— Start Provided information —
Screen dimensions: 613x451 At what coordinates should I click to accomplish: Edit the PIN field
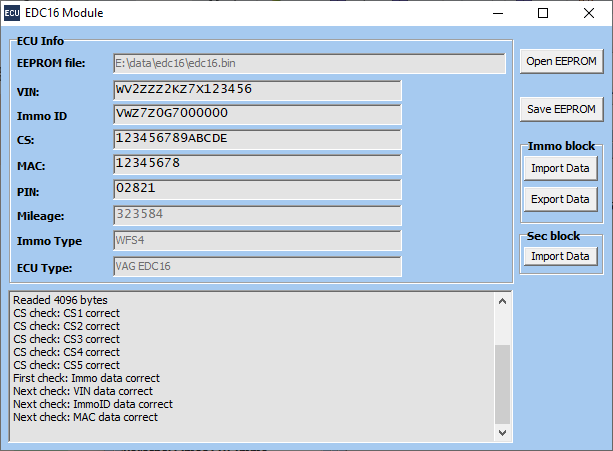click(x=257, y=189)
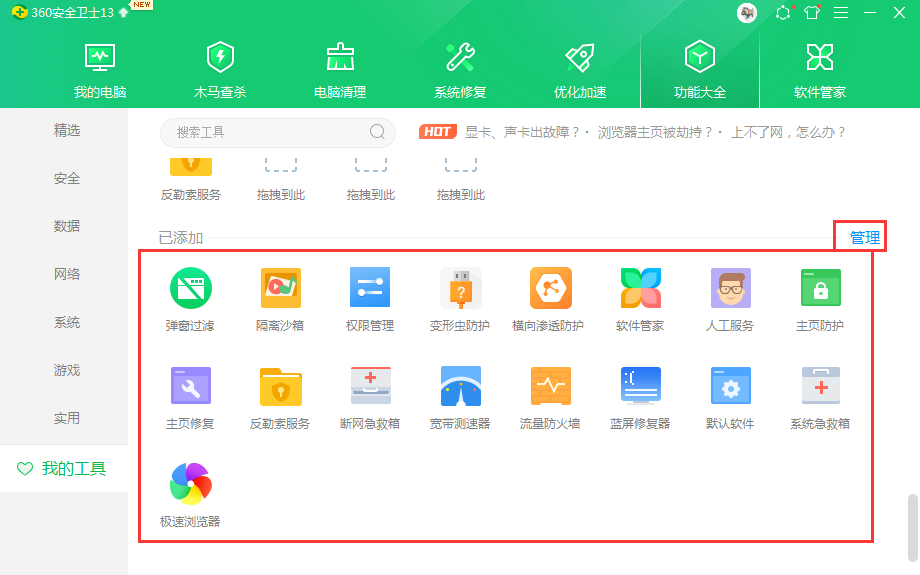Click the 搜索工具 search field
Screen dimensions: 920x575
[265, 132]
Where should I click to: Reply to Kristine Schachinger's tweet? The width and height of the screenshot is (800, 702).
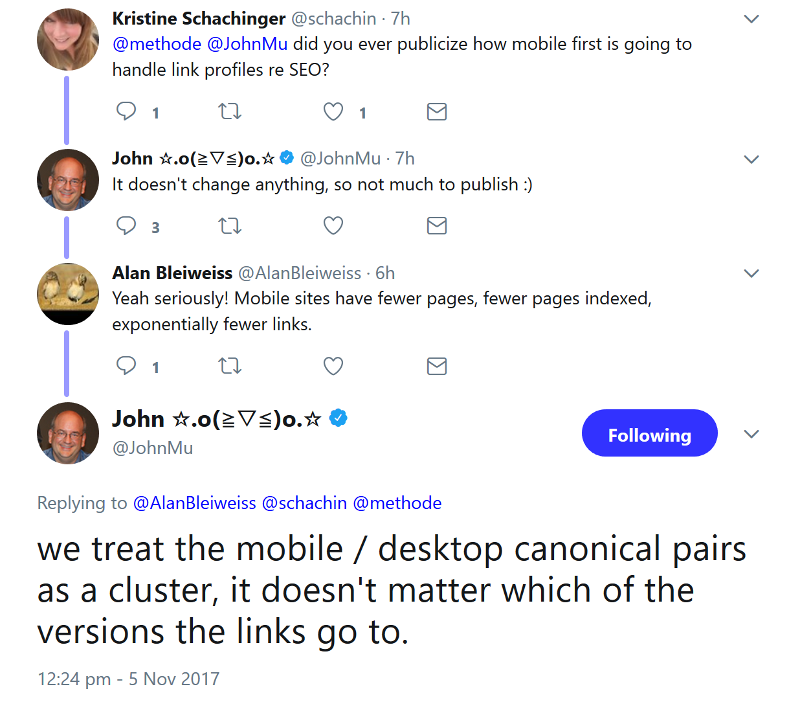(x=125, y=112)
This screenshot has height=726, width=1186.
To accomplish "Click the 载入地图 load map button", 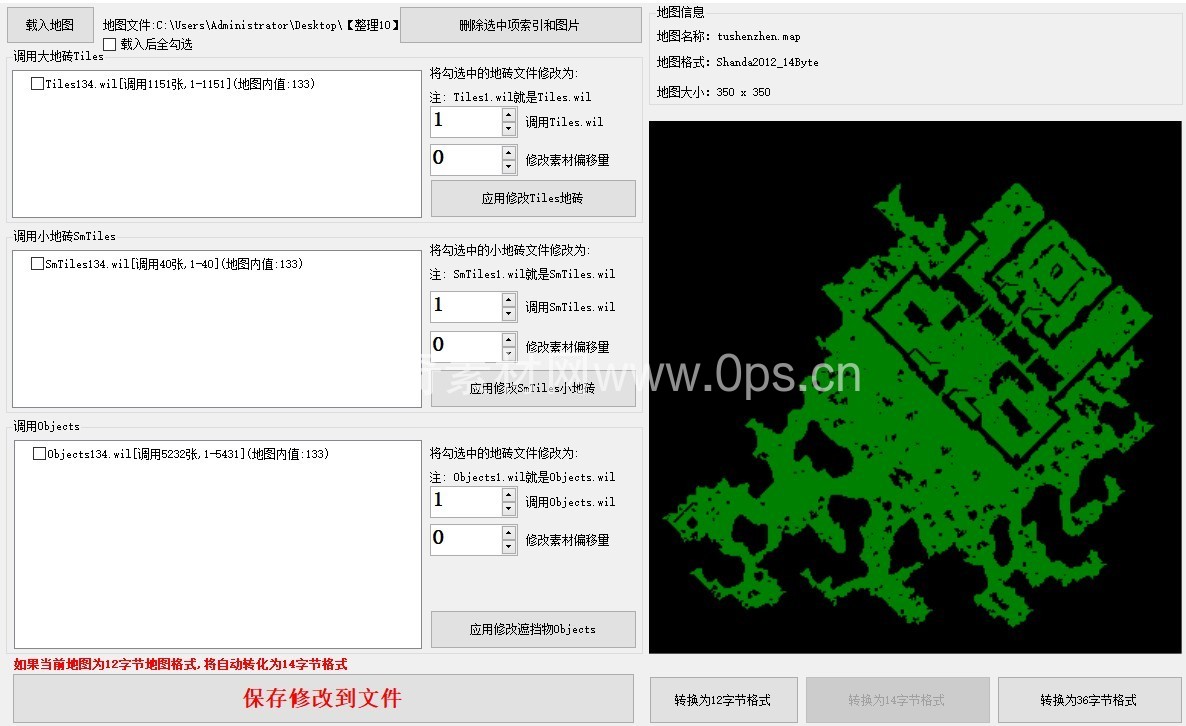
— End Provided information —
> Set problem: Convert the lines above into a numbered list, skipping any blank lines. Do not include the pictures.

> Answer to the exercise:
1. Screen dimensions: 613x451 At what coordinates should I click to accomplish: Edit the PIN field
2. click(x=257, y=189)
3. Click the 搜索工具 search field
4. Screen dimensions: 920x575
5. [265, 132]
6. Where should I click to: Reply to Kristine Schachinger's tweet? The width and height of the screenshot is (800, 702).
7. (x=125, y=112)
8. This screenshot has height=726, width=1186.
9. To accomplish "Click the 载入地图 load map button", 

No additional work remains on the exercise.